A few months ago, while discussing my race strategy with my coach, he asked me if I intended to have a friend run the last six miles of the marathon with me. Without hesitating, I responded, “Yes, of course!” He went on to ask me if I was sure I didn’t want to reach the finish line alone.
I paused and thought about that for a moment, then answered “No, I don’t want to reach the finish line alone. I didn’t get to the start line alone, so why should the race be any different?” That’s when it occurred to me that this was yet another area of running where opinions differ from runner to runner.

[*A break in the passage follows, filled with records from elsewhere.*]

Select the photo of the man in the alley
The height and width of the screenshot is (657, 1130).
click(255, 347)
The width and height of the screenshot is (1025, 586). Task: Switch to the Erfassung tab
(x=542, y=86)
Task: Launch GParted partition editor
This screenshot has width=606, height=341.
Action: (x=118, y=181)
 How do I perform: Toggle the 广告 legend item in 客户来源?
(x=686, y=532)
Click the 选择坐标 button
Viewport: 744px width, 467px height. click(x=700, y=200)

There are three choices available for arriving at the finish line: 1) run it solo, 2) run with a friend/training group/pace group, or 3) some combination of those two. Of course, this does not preclude one from wearing a costume, juggling, or running backwards on the way to the finish line, but that’s really more about style than function.
This means running the race alone with very little talking to other runners. Running completely within yourself and being solely responsible for finding the inner strength and motivation to reach the finish line. At the finish line, you will thank your family and friends for supporting you, but you will know that you were the one who did all the work on race day.

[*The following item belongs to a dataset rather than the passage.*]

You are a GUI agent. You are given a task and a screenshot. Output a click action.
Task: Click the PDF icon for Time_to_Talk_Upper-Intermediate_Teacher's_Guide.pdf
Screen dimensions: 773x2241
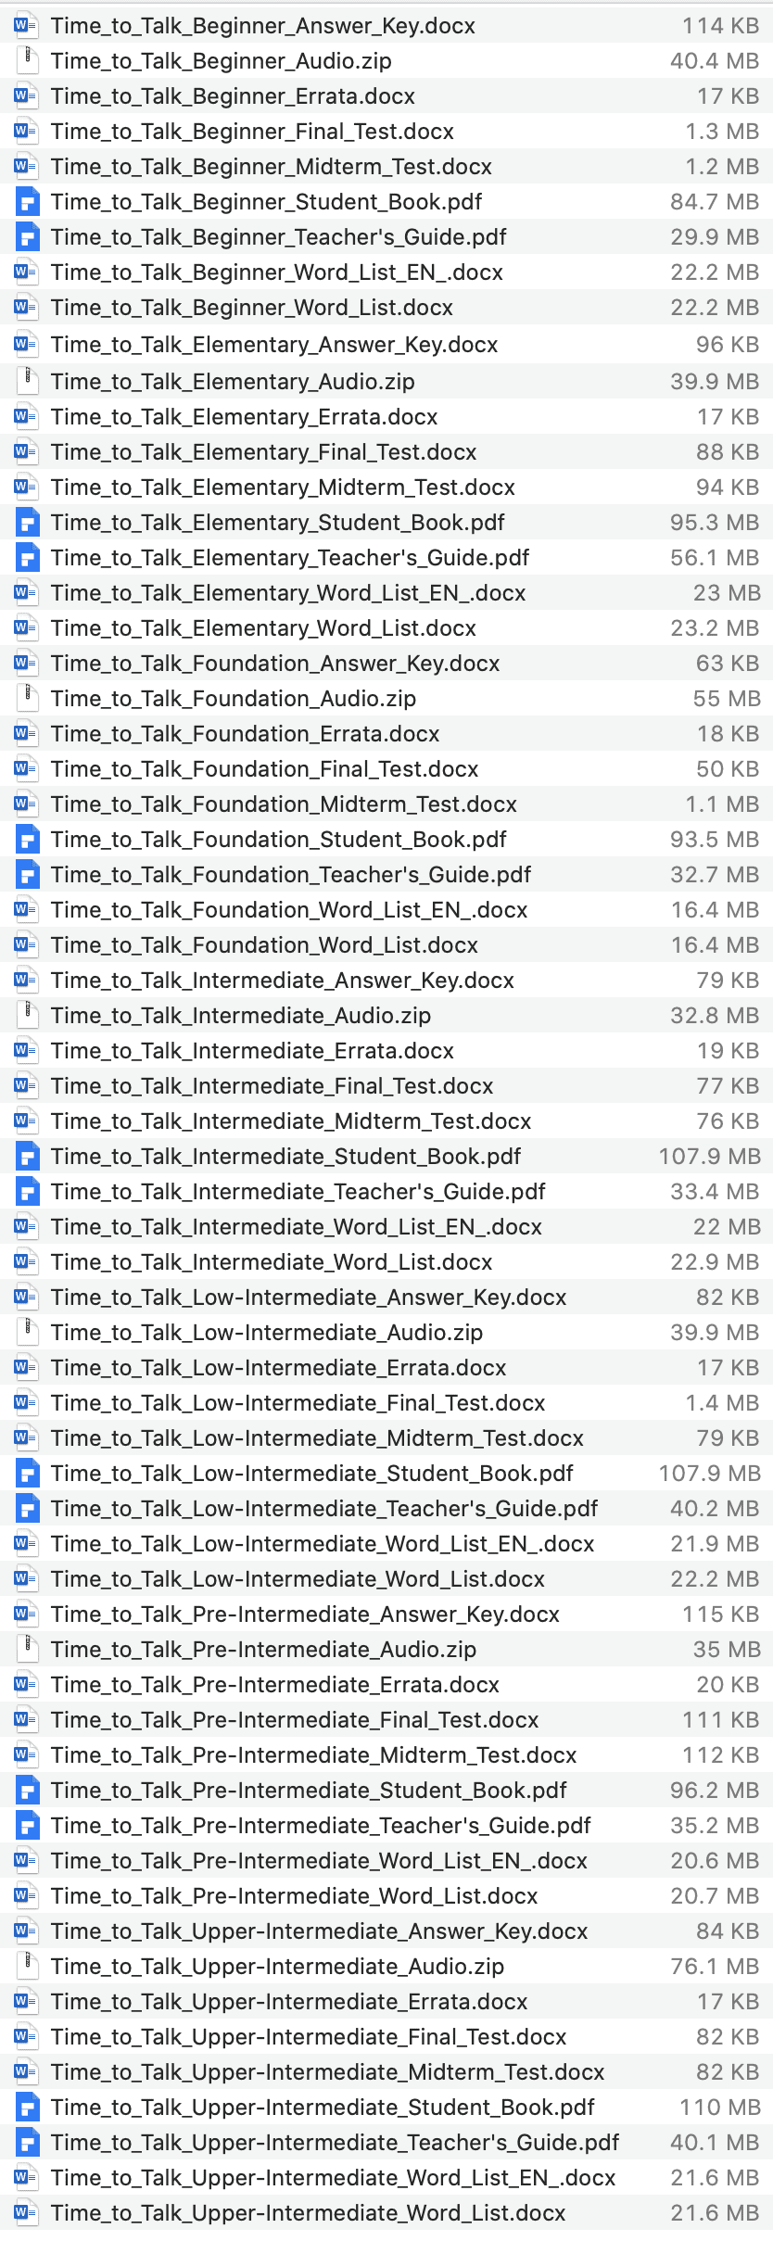pos(26,2143)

Or you can run with a friend (old or new), with a pace group or with a training group from start to finish. You will be relying on each other to push when things get tough. At the finish line, you will thank your family and friends for supporting you and you will thank your running partner(s) for keeping the momentum headed in a forward direction. Your legs/lungs/body/mind did the actual work, but their encouragement helped you stay the course.

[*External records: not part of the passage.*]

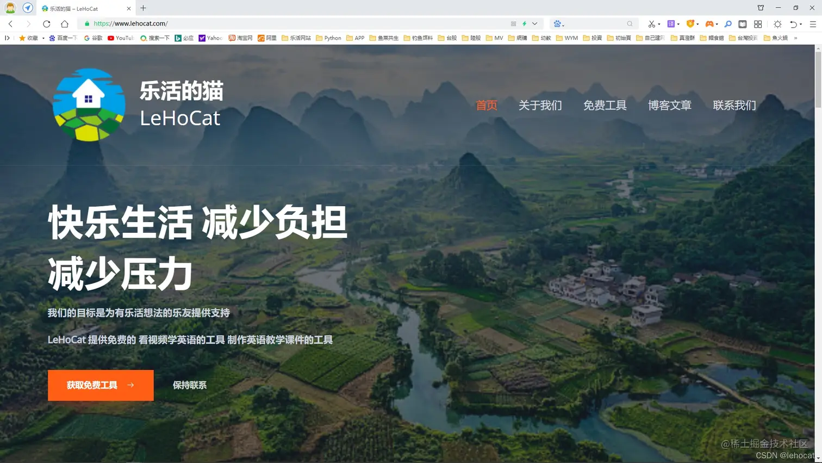Image resolution: width=822 pixels, height=463 pixels.
Task: Click the yellow security shield icon
Action: coord(691,23)
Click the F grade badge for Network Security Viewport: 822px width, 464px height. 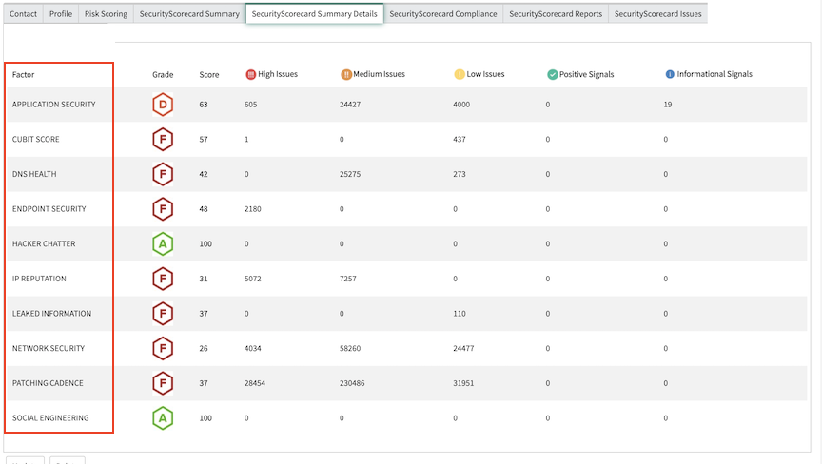click(x=163, y=348)
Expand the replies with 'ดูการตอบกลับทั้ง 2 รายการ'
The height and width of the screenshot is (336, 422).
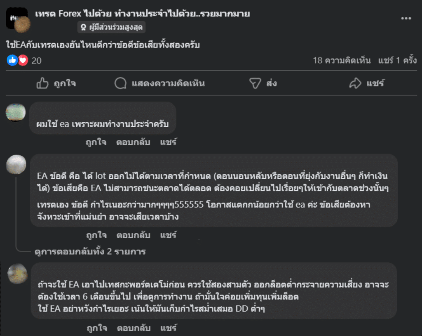pyautogui.click(x=90, y=252)
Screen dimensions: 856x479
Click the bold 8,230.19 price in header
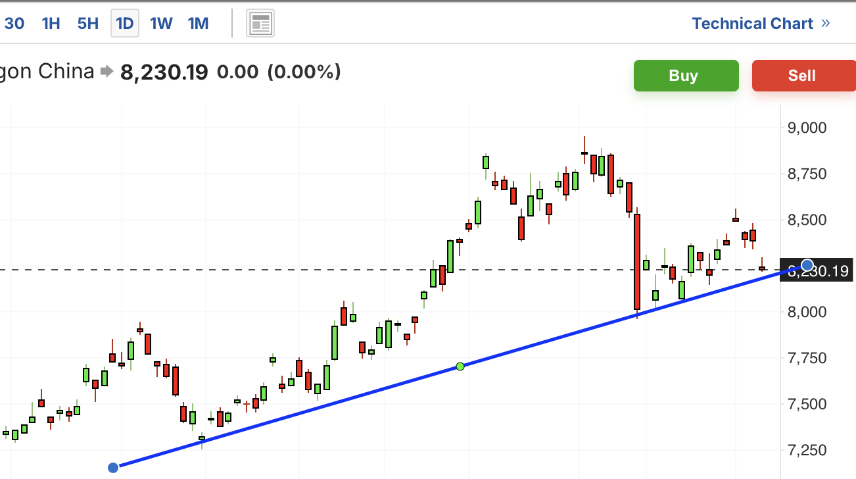[x=164, y=72]
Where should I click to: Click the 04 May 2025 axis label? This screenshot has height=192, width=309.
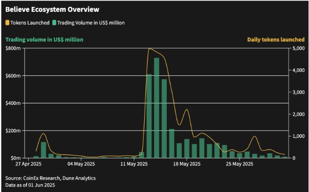coord(81,164)
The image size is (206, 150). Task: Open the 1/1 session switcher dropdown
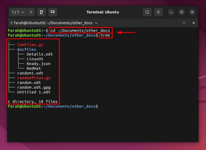pos(18,12)
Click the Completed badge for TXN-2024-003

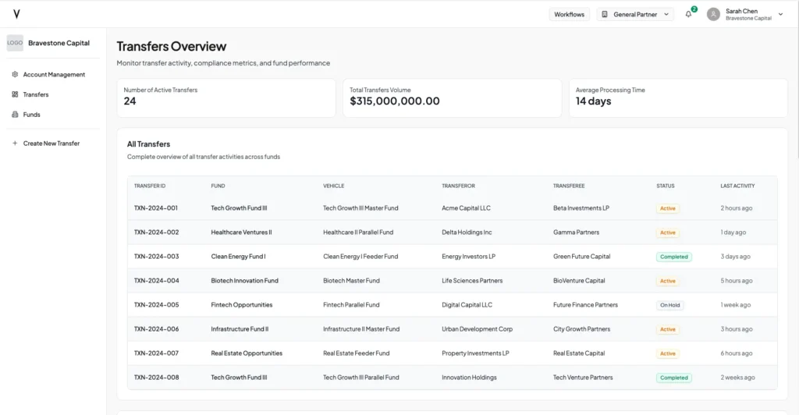click(x=673, y=257)
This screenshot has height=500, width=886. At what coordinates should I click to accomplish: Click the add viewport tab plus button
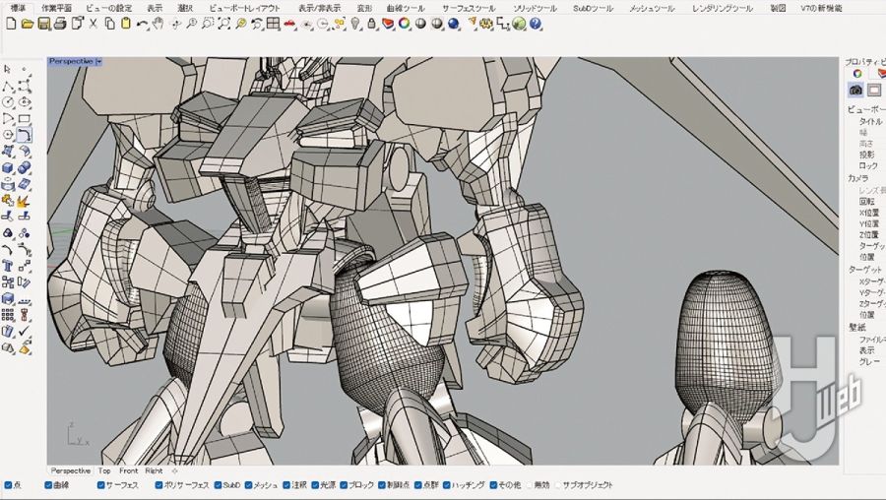[x=174, y=470]
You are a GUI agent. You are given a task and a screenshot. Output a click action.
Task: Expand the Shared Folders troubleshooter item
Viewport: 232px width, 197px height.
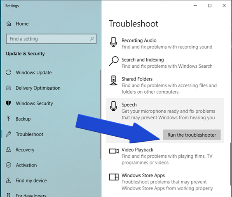click(165, 85)
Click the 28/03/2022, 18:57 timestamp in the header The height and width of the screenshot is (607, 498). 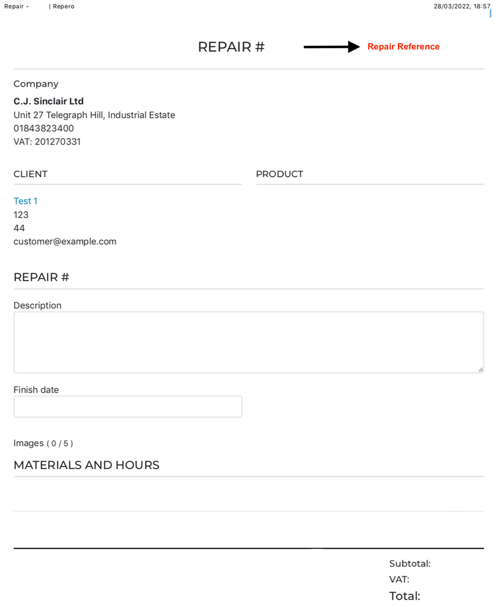pos(462,7)

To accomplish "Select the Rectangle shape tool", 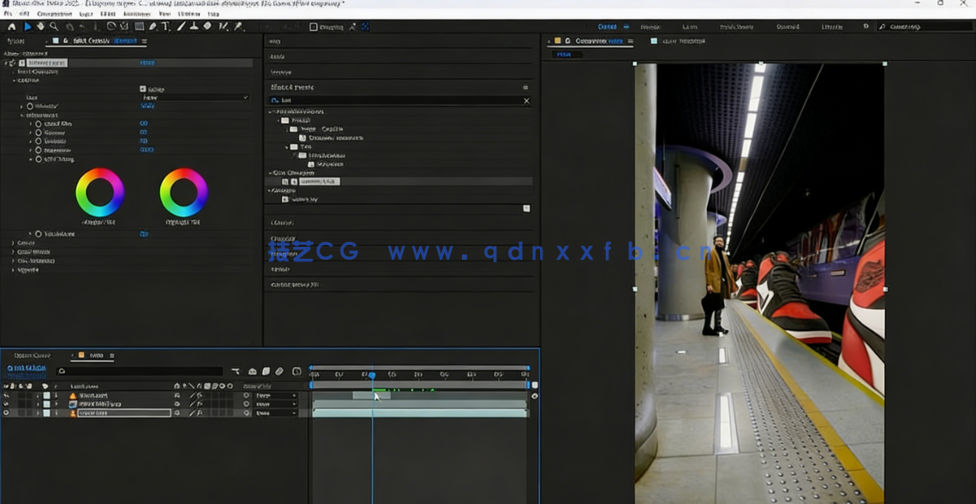I will tap(138, 27).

You might start the race alone and then pick up a friend to pace you for the last few miles. Or perhaps you start the race with a pace group but then pull away once you are warmed up and feeling strong. Either way, you will reach the finish line from your effort as well as the assistance of others, similar to the “running shared” experience.
Who’s To Say?
These are some grey areas, or overlap, possible. Maybe the solo runner gets a motivational boost every time he high-fives a little kid. Or perhaps the shared runner draws strength from being in the group, but doesn’t like to talk much. For the most part, they can be placed into one of the three categories.
Then the questions arise: Is one way more admirable? Is one way better than another? If you run solo, does that mean you are tougher? Or does it just mean you are anti-social? Will one way make you a stronger runner?